Нападки на колдовство вплоть до рубежа XI–XII веков сосредотачивались скорее на искоренении ложной веры в колдовство, нежели на искоренении его самого. Начиная примерно с XII века основную угрозу стали видеть в самих ведьмах, а не в вере в их существование. В период высокого и позднего Средневековья вера в ведьм превратилась из веры в людей, которые способны колдовать, в веру в людей, которые поклоняются дьяволу или состоят в сговоре с ним – иными словами, сатанизм подменил колдовство. В период с 1300 по 1500 год две трети осужденных за колдовство были женщинами, причем в начале этого периода их доля была меньше, а в конце – больше. Масштабная охота на ведьм – не средневековый феномен: она началась в XVI веке.

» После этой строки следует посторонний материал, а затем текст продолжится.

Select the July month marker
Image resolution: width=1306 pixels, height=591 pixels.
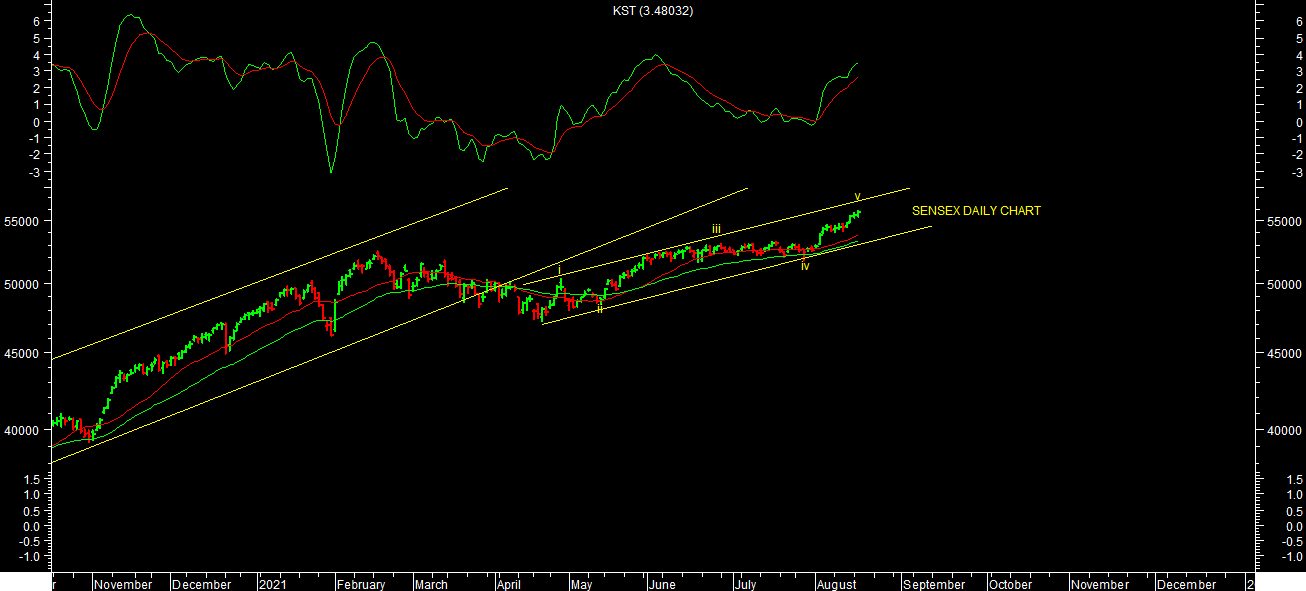745,584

Однако в XV веке начала расти вера в ведьм и страх перед ними. В трактате Malleus Maleficarum («Молот ведьм»), написанном двумя немецкими монахами доминиканского ордена не позднее 1487 года, помещены нападки на ведьм в рамки давней женоненавистнической традиции, включающей идеи о женской сексуальной ненасытности и то, что они представляют собой угрозу мужчинам. Женщины больше мужчин склонны к колдовству, поскольку:


Они легковерны. Демон жаждет главным образом испортить веру человека. Этого легче всего достигнуть у женщин… Они скорее подвержены воздействию со стороны духов вследствие естественной влажности свого сложения… женщины имеют недостатки как в душе, так и в теле… Ведь женщина более алчет плотских наслаждений, чем мужчина, что видно из всей той плотской скверны, которой женщины предаются… Почти все государства были разрушены из-за женщин… По природе женщина лжива… Она жалит и ласкает в одно и то же время… Всё совершается у них из ненасытности к плотским наслаждениям…[183]

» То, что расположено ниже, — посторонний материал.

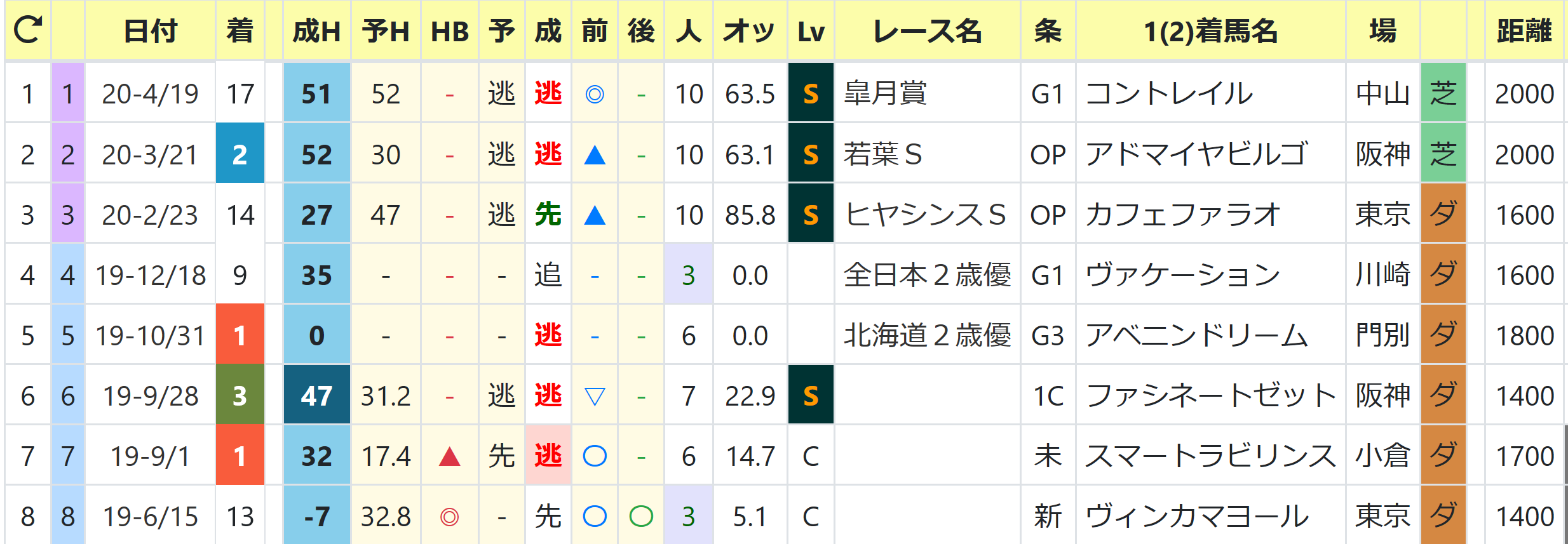Click the レース名 column header
This screenshot has height=544, width=1568.
(927, 31)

Традиционные атаки на женщин со ссылками на авторитеты здесь подкреплены тем, что женщин связывают с колдовством, и особый акцент делается на их сексуальности.

Согласно «Молоту ведьм», среди всех прочих способов навредить мужчинам для ведьм доступна возможность наложить на них заклятие, чтобы мужчины считали, что у них пропал член. Ведьм не обвиняют в том, что они в самом деле удаляют мужские гениталии, но эффект в конечном счете тот же самый: «по мнению страдальца, это совершенно не иллюзия»[184]. Более того, авторы, пожалуй, слишком сильно напирают на то, что это иллюзия, в то же время пересказывая истории, которые подразумевают, что это не так.


Наконец, что нужно думать о тех ведьмах, которые такие члены в большом количестве, до двадцати или тридцати членов зараз, скрывают в птичьем гнезде или ящике, где они движутся, как живые, и принимают пищу, что многие видели и что повсеместно известно? На это следует сказать, что все это делается дьявольским наваждением и действием, так как чувства зрителей обманываются вышеуказанными способами. Некто рассказывал, что когда он потерял член и обратился за восстановлением своего здоровья к ведьме, та приказала ему подняться на дерево и из находившегося там гнезда, в котором лежало большое количество членов, взять себе один. Когда тот хотел взять из них один побольше, ведьма сказала: «Нет, этот не тронь, – и при этом добавила: – он принадлежит одному попу»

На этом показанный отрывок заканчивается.